Je vous préviens quand la fenêtre a été compactée, avec les deux chiffres qui rendent le fait utile : ce dont on part, et ce qu'il en reste. Le résumé suit dans un second message, replié : c'est la conversation entière réécrite, et c'est tout ce qui reste dans la fenêtre — le lire, c'est savoir ce que l'agent a gardé. Vous le dépliez si vous le voulez ; sinon il ne prend que trois lignes. Et je vous le dis une fois quand la fenêtre passe les 80 % — une seule, puis je me tais jusqu'à la prochaine compaction. Ces deux-là font exception parce qu'elles sont le seul cas où quelque chose change sans que vous y soyez pour rien : une compaction ne s'annonce pas, et de loin, rien ne la laisserait deviner. Tout le reste, vous l'avez demandé.

Ni les tokens au fil de leur écriture, ni le détail de ce qu'un outil a lu ou écrit. Une messagerie n'est pas une timeline : y déverser un flux le rendrait illisible et noierait ce qui demande une réponse. Le fil complet est dans l'Atelier, et le Rejeu le garde.

La réponse elle-même est un document, et je la rends comme tel — mêmes tableaux, mêmes titres, mêmes listes que pour un fichier. C'est ce que vous lisez le plus souvent ici ; ce serait le dernier endroit où laisser du Markdown brut.

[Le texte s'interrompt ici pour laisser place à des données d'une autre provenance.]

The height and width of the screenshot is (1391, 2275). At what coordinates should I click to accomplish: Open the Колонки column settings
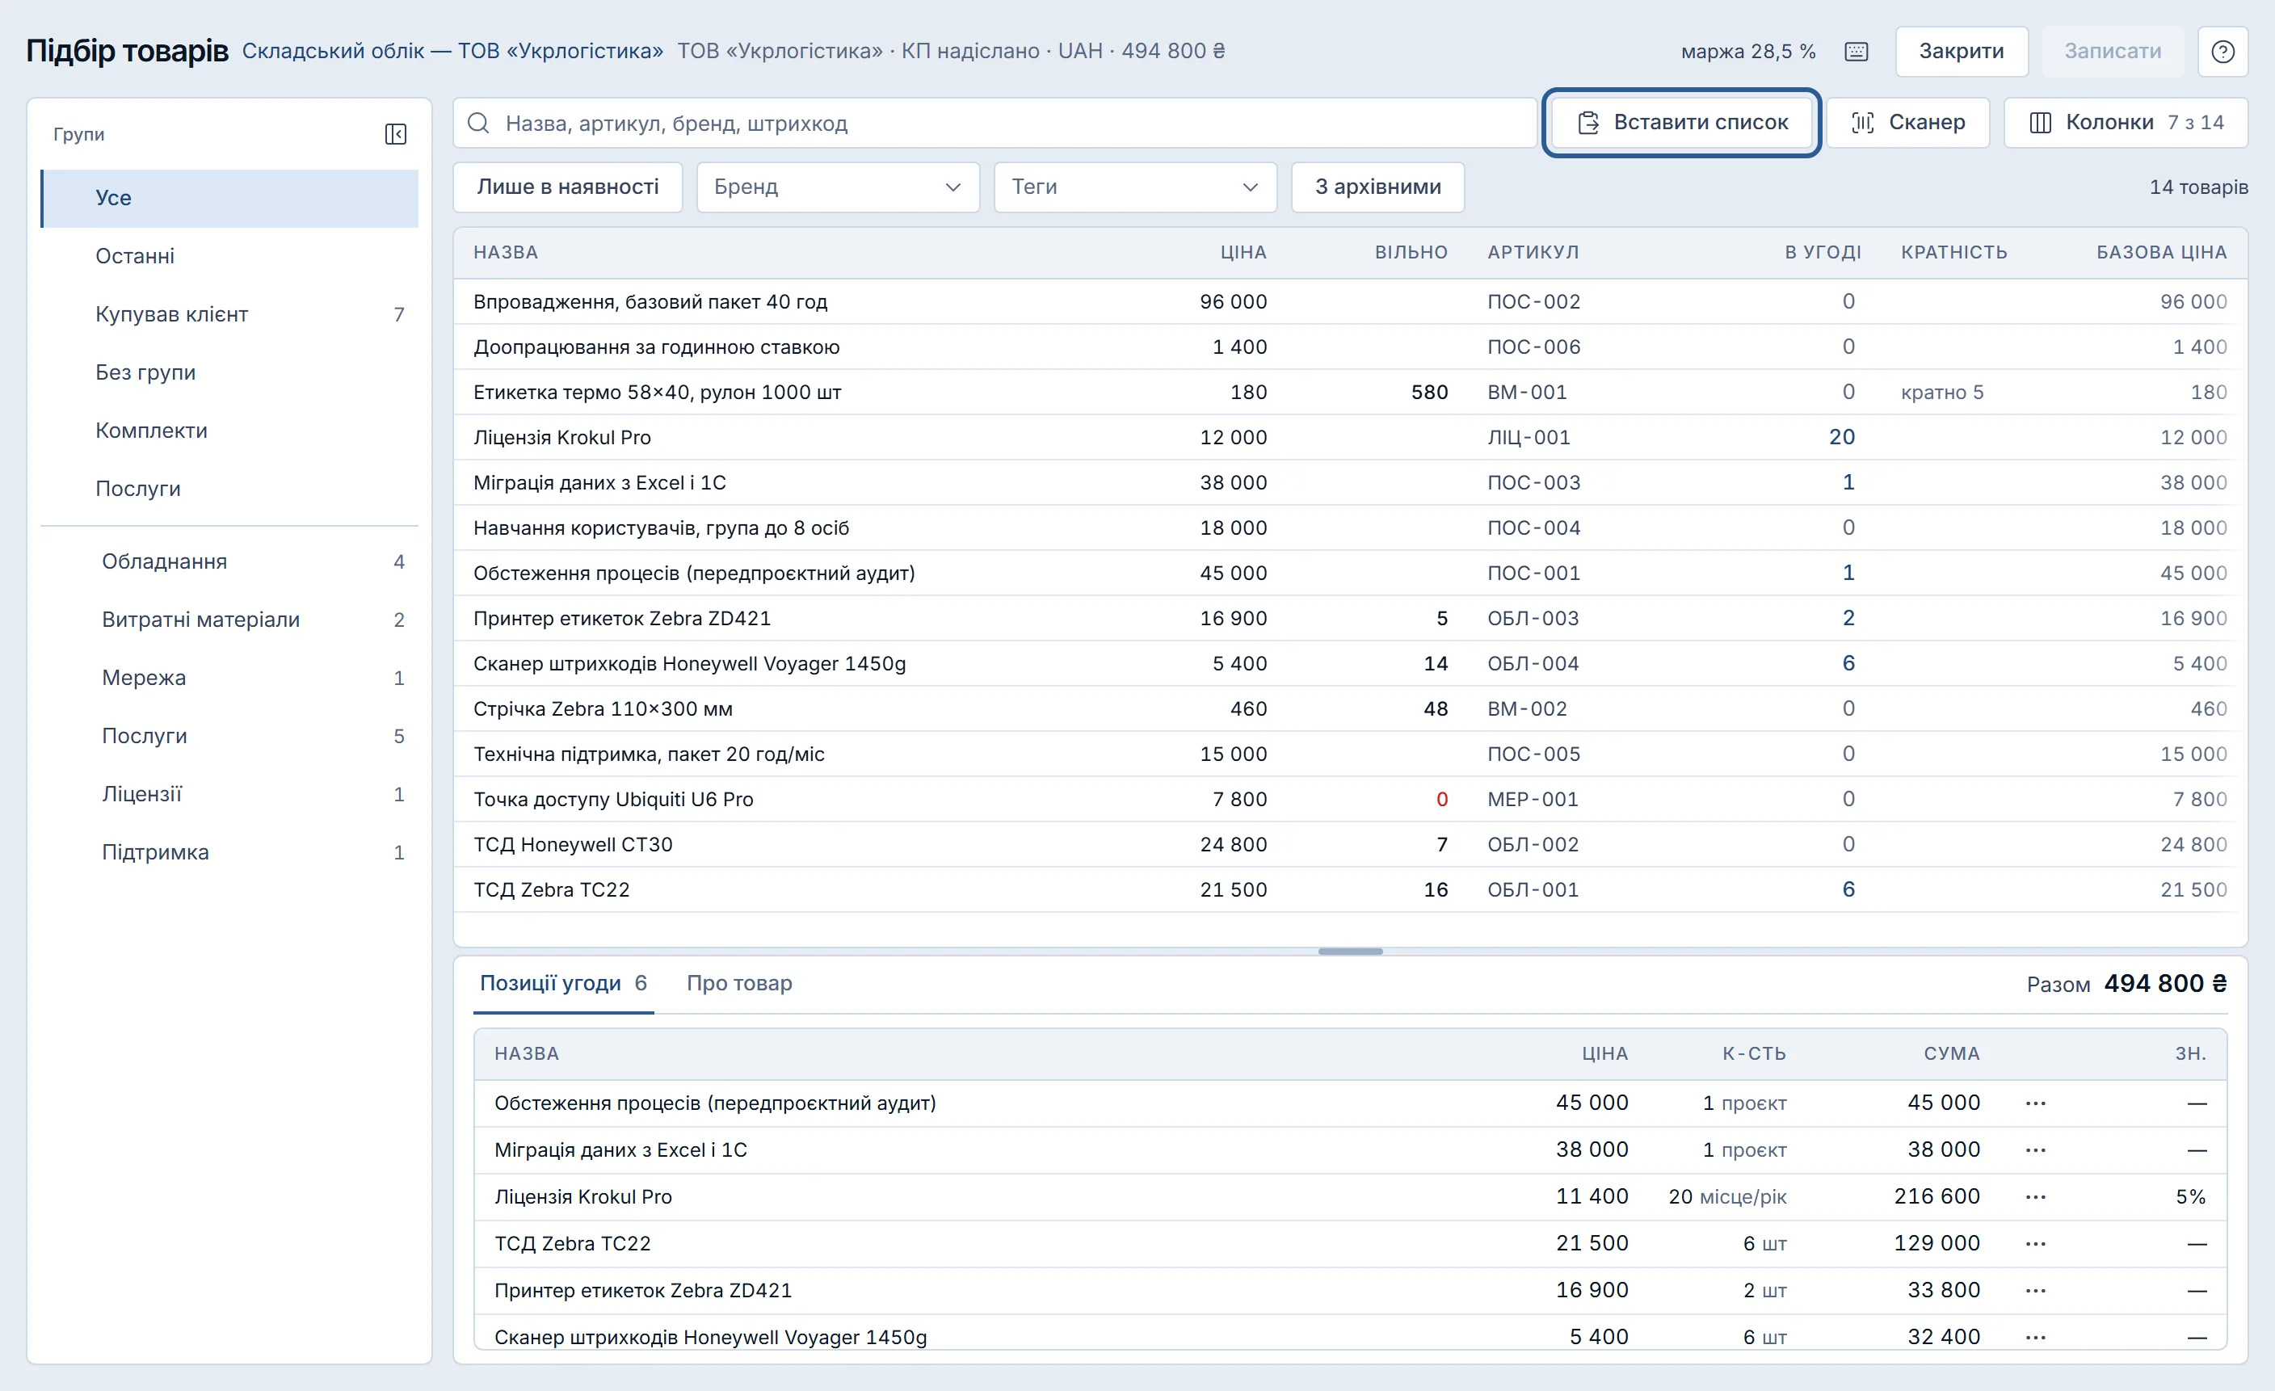[2125, 123]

Une réponse très longue est coupée plutôt que perdue — un texte tronqué se lit, un envoi échoué ne se voit pas. La coupe est large : cinq fois ce qu'un message ordinaire accepte.

Les deux bornes, et ce qui vous protège

Le plafond de six sessions vaut ici comme ailleurs : je vous le dis dans la conversation plutôt que d'échouer sans un mot.

Le ramassage des trente minutes ne s'applique pas à une session pilotée d'ici. Tant que la conversation la tient, je la regarde — et une session regardée n'est jamais ramassée. Vous pouvez laisser un travail en plan et le reprendre le soir.

En revanche, une session ne survit pas au redémarrage du service. Si vous m'écrivez après un redémarrage, je vous dirai qu'aucune session n'est ouverte ; /atelier en rouvre une, et le travail précédent reste sur le disque.

Ce que cela ne remplace pas

L'Atelier montre ce que la messagerie ne peut pas : le chemin exact qu'un outil vise, la fenêtre de contexte, les commandes lancées en arrière-plan. La Passerelle sert à lancer, surveiller et débloquer — pas à travailler à l'aveugle.

Les sessions ouvertes de loin sont des sessions comme les autres : elles apparaissent dans l'Atelier, se rejouent, et comptent dans l'Usage comme dans le Diagnostic.